'''

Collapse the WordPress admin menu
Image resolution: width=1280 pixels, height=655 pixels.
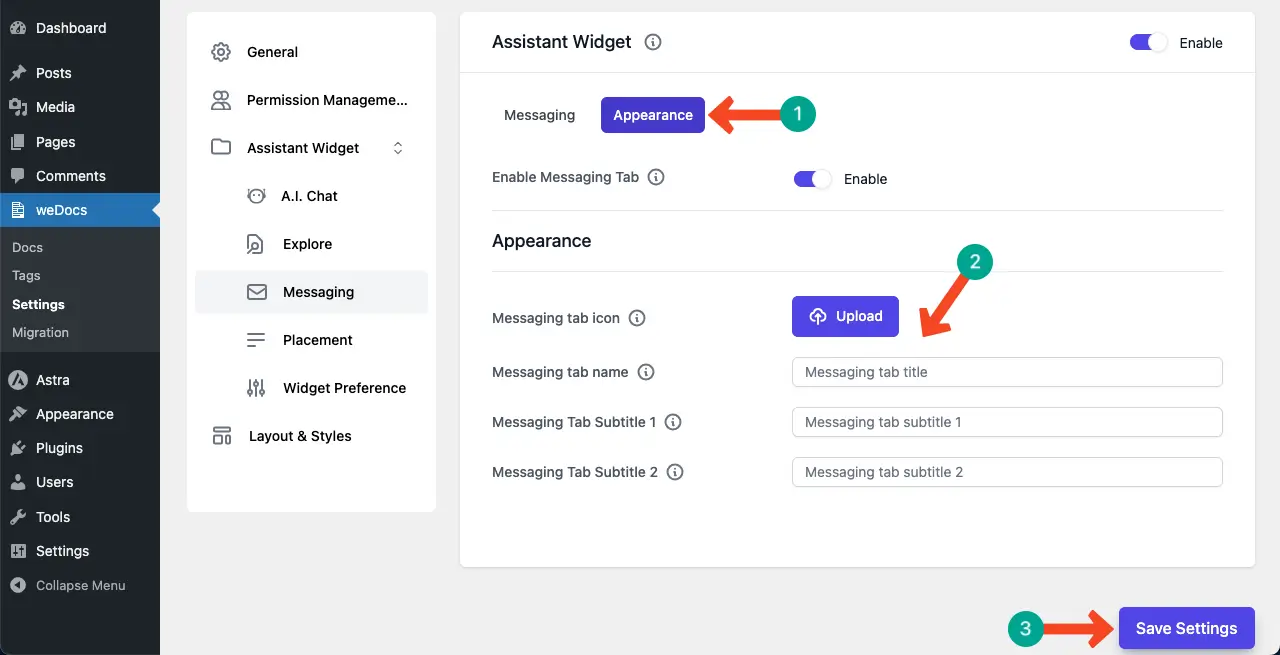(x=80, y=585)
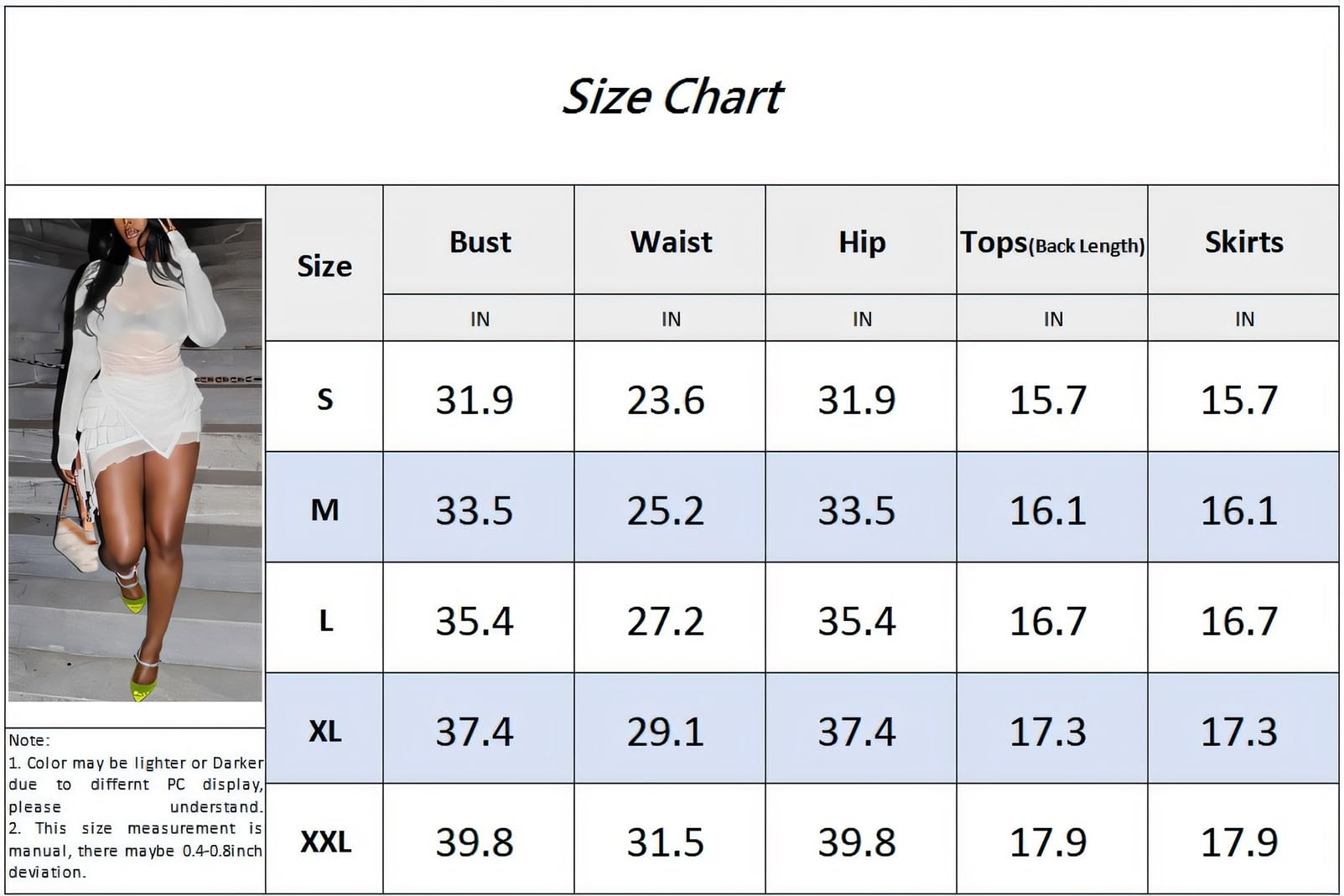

'''
'''

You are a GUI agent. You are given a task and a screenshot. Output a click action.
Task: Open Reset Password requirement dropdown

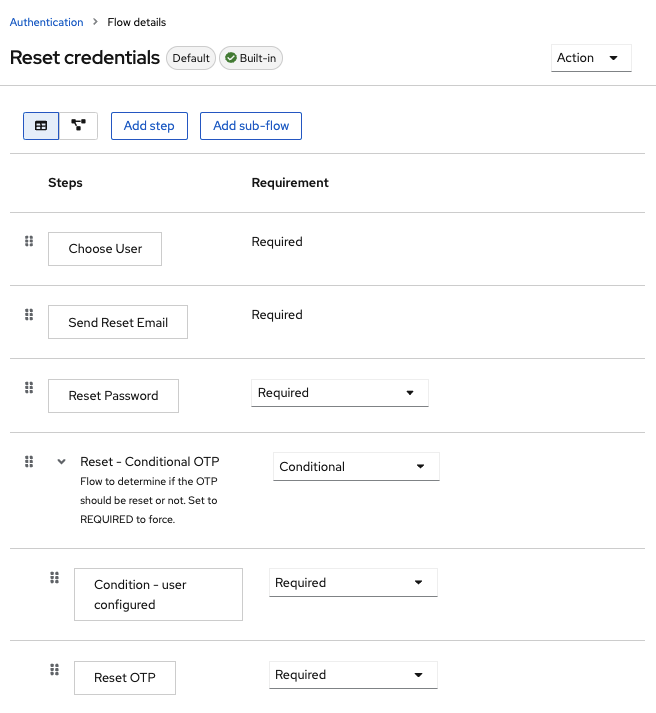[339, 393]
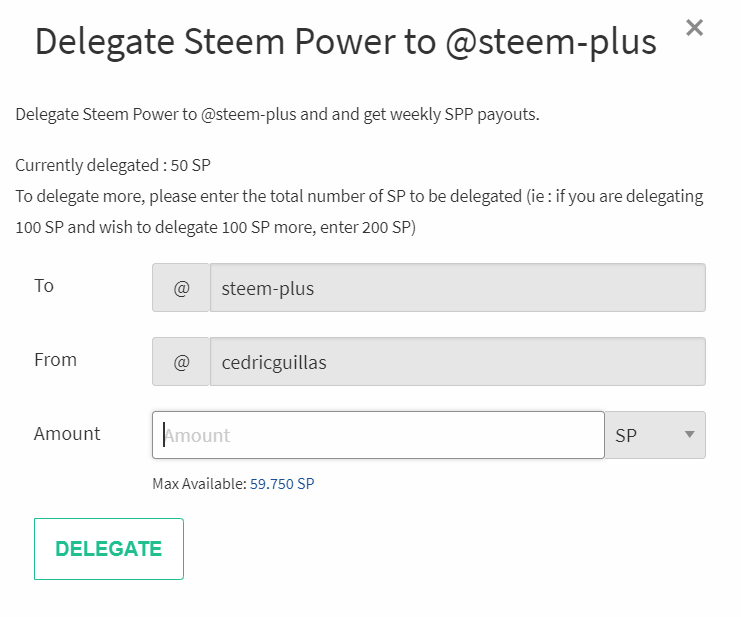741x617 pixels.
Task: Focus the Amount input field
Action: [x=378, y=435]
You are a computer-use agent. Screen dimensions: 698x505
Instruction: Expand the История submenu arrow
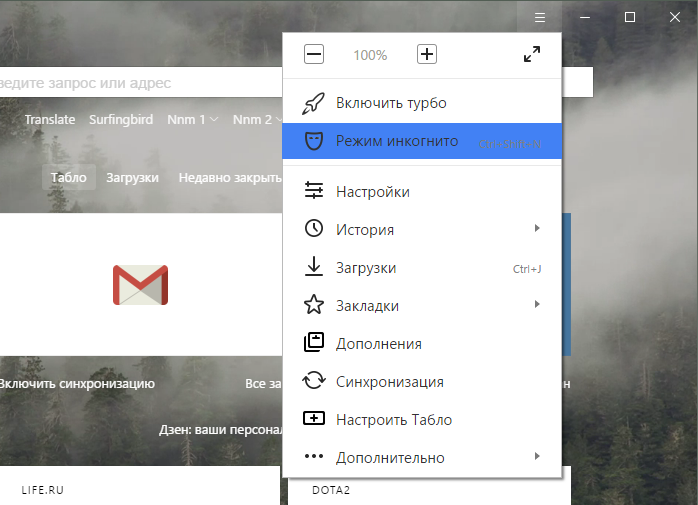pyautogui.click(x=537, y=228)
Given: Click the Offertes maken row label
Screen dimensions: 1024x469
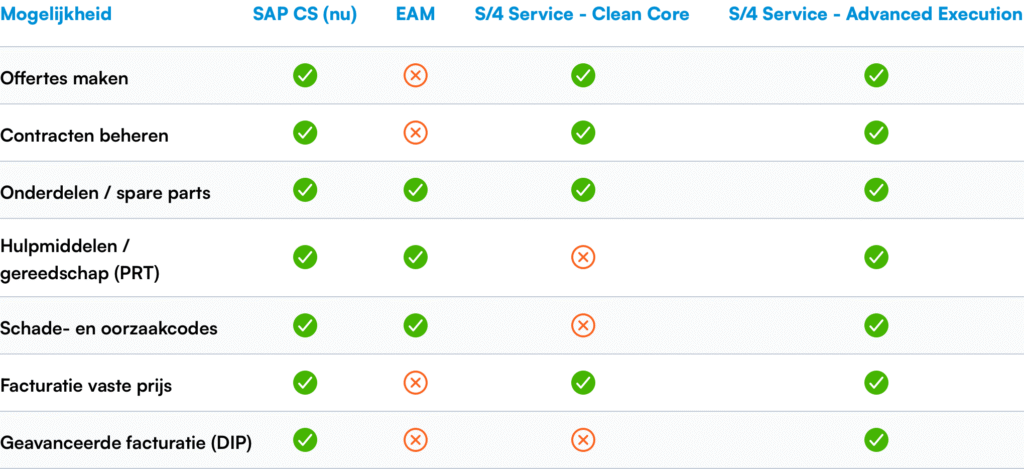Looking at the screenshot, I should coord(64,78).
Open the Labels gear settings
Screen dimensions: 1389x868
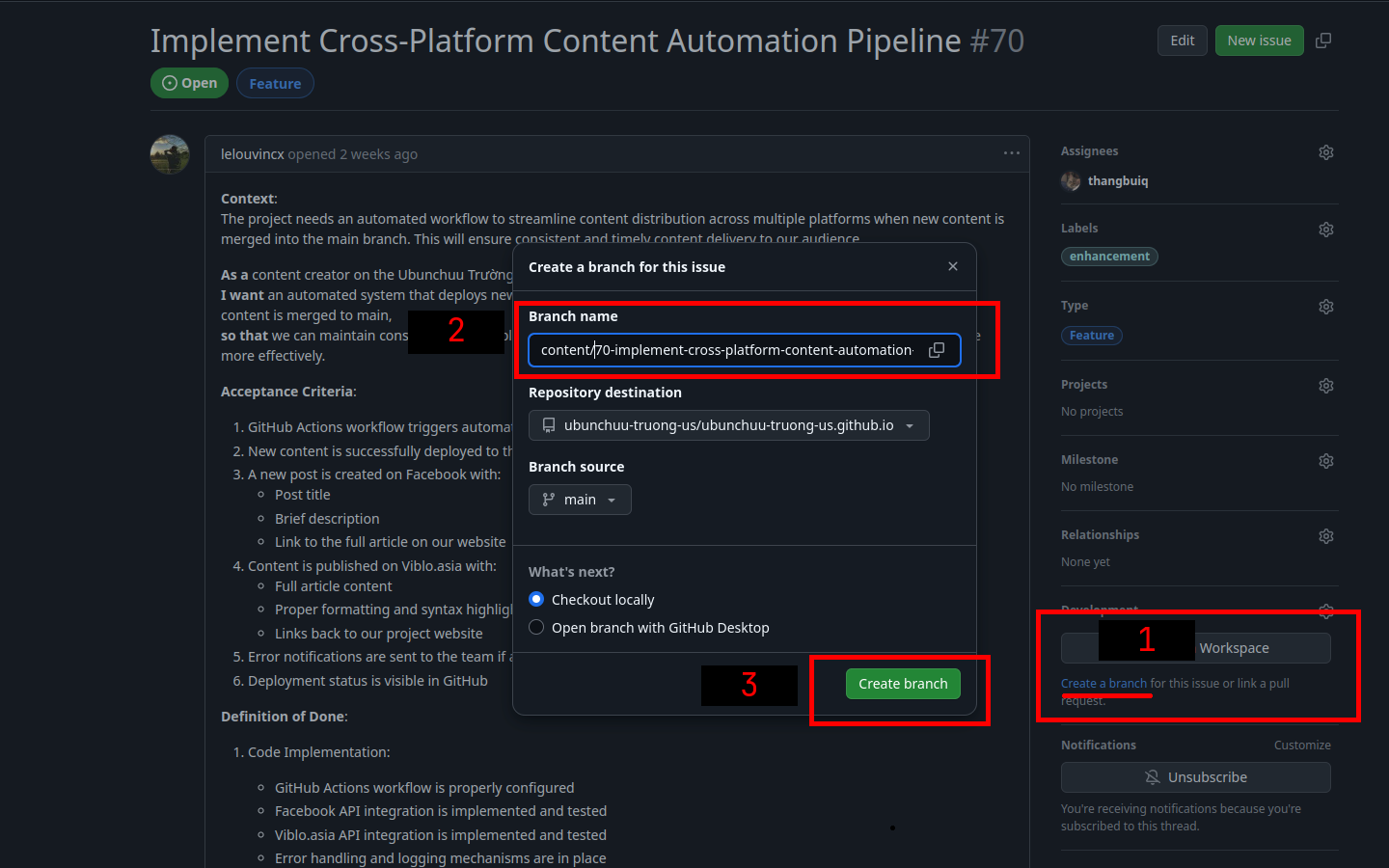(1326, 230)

'''

What is the number of lines in this material that hold the string "agent"? Answer with that number only.

2